■ **SUPPLIED INFORMATION**:

● ● ●

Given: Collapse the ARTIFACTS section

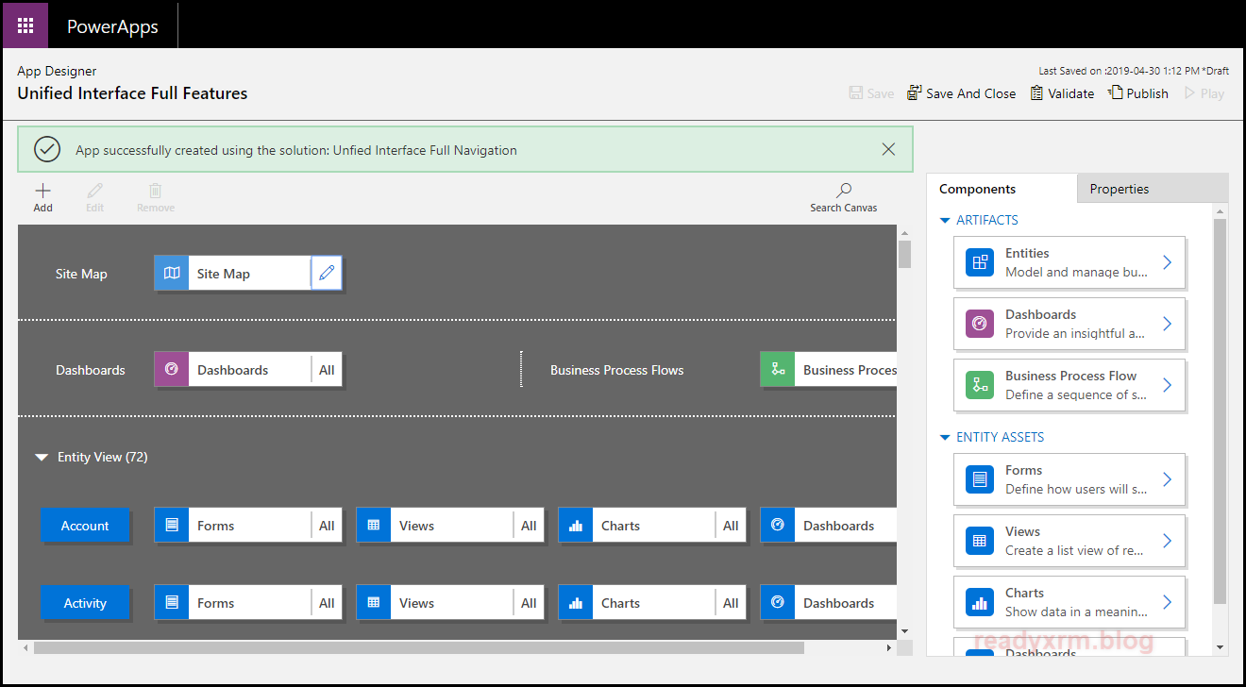Looking at the screenshot, I should point(945,221).
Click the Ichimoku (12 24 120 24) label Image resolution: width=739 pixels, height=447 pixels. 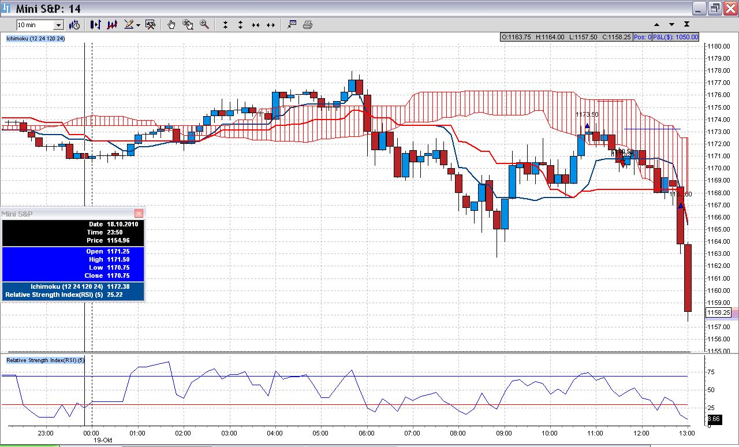pyautogui.click(x=36, y=39)
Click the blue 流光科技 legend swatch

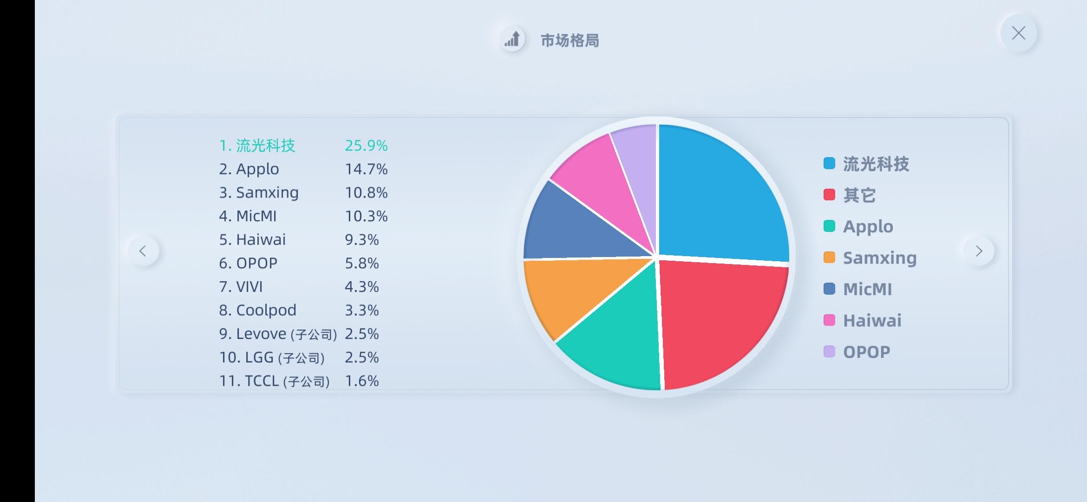[829, 164]
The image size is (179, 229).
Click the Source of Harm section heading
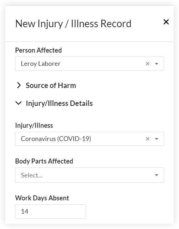(51, 86)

● ● ●

■ **EXERCISE**:
Quote precisely the lines of the data from the line containing "The image size is (179, 229)." through its final line, both included, excluding pictures.

■ **YOUR SOLUTION**:
The image size is (179, 229).
Click the Source of Harm section heading
(51, 86)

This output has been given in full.